Remember that the syntax of assembly language (any assembly) is just a human-readable way to write machine code. The rules of what you can do in machine code depend on how the processor's electronics were designed, not on what the assembler syntax could easily support.
So, just because it looks like you could write mov DS, 5000h
and that conceptually it doesn't seem like there is a reason why you shouldn't be able to do it, it's really about "is there a mechanism by which the processor can load a segment register directly from an immediate value?"
In the case of 8086 assembly, I figure that the reason is simply that the engineers just didn't create an electric path that could feed a signal from the memory I/O data lines to the lines that write to the segment registers.

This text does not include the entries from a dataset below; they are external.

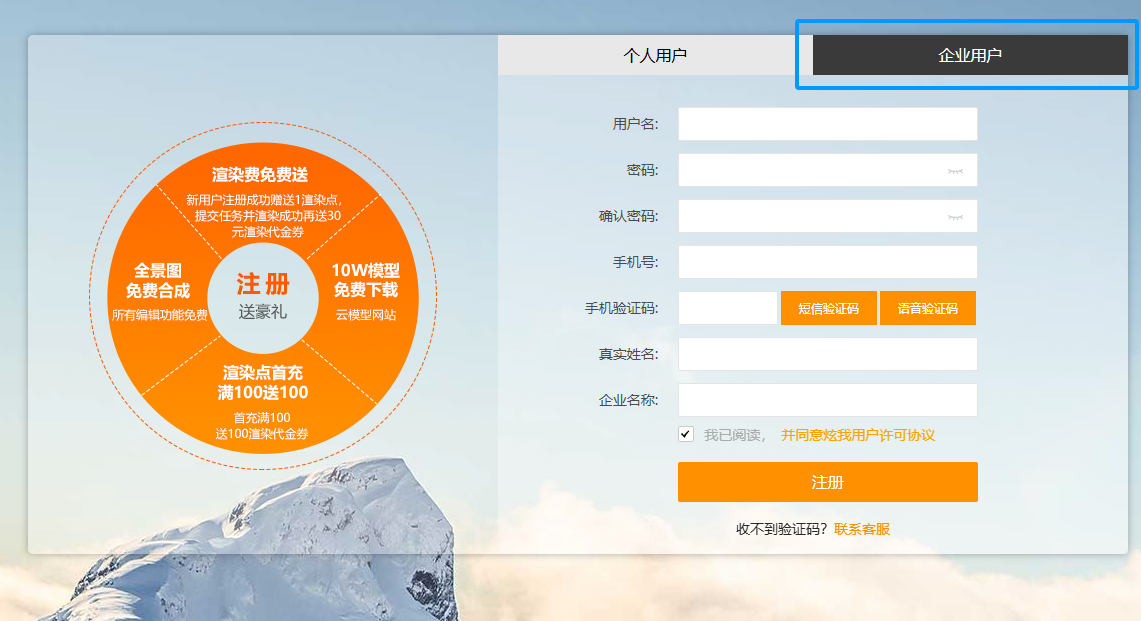Open the 并同意炫我用户许可协议 link
The width and height of the screenshot is (1141, 621).
click(857, 435)
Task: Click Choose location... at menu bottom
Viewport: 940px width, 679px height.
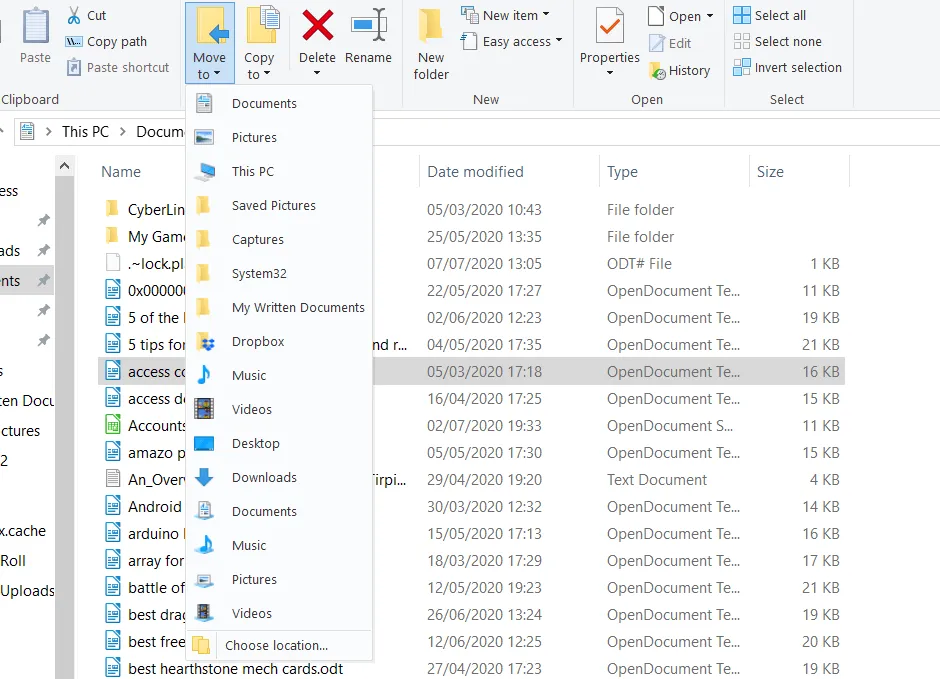Action: (276, 646)
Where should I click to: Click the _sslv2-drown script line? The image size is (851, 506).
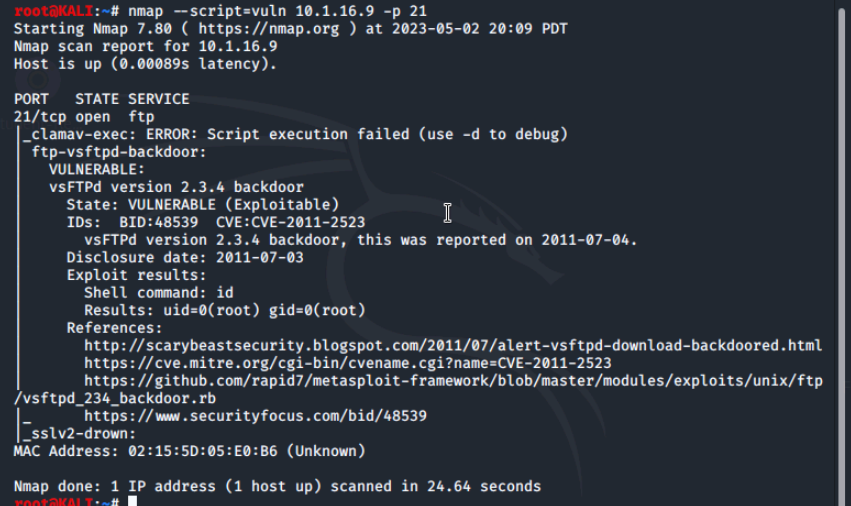79,434
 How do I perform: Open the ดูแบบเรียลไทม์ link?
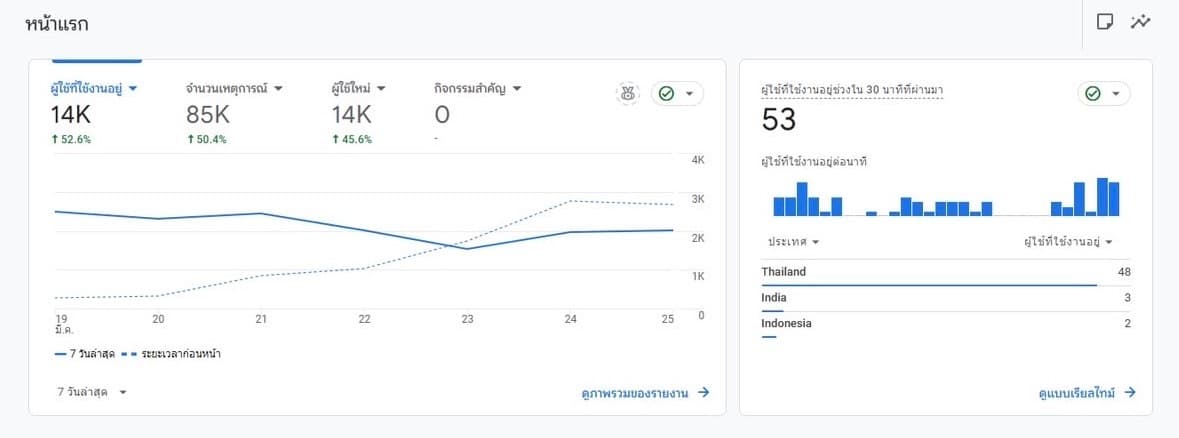click(x=1087, y=393)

Why? I have several theories, but no authoritative knowledge.
The most likely reason is simply one of simplifying the design: it takes extra wiring and gates to do that, and it's an uncommon enough operation (this is the 70's) that it's not worth the real estate in the chip. This is not surprising; the 8086 already went overboard allowing any of the normal registers to be connected to the ALU (arithmetic logic unit) which allows any register to be used as an accumulator. I'm sure that wasn't cheap to do. Most processors at the time only allowed one register (the accumulator) to be used for that purpose.

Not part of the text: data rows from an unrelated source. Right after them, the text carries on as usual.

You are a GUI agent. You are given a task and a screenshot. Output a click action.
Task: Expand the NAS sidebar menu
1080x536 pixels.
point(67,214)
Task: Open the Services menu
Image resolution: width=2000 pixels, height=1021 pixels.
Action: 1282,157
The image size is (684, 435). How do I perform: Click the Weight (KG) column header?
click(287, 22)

As far as the brackets, you are correct. Let's say memory position 5000h contains the number 4321h. mov ax, 5000h
puts the value 5000h into ax, while mov ax, [5000h]

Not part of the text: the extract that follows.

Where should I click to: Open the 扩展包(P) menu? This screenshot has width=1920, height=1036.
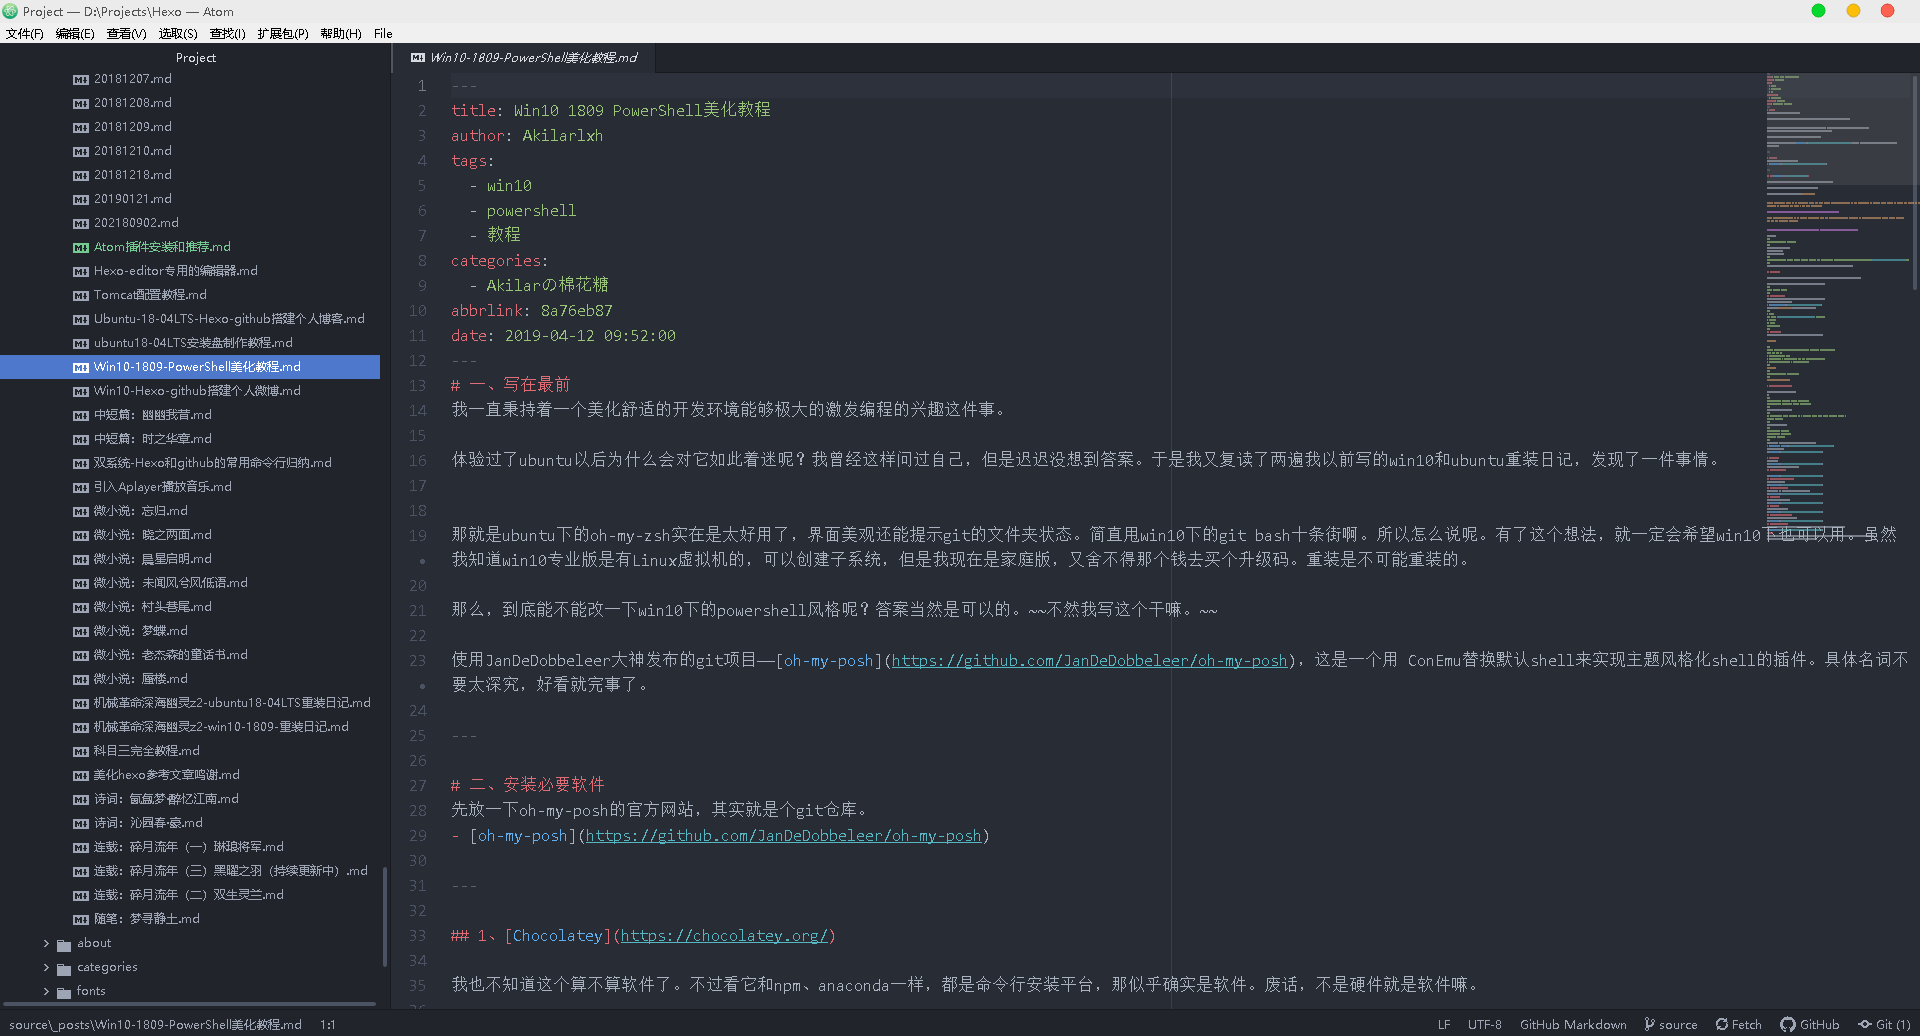tap(283, 33)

loads 4321h from memory into ax. Essentially, the brackets act like the *
pointer dereference operator in C.
Just to highlight the fact that assembly is an idealized abstraction of what machine code can do, you should note that the two variations are not the same instruction with different parameters, but completely different opcodes. They could have used – say – MOV
for the first and MVD
(MoVe Direct addressed memory) for the second opcode, but they must have decided that the bracket syntax was easier for programmers to remember.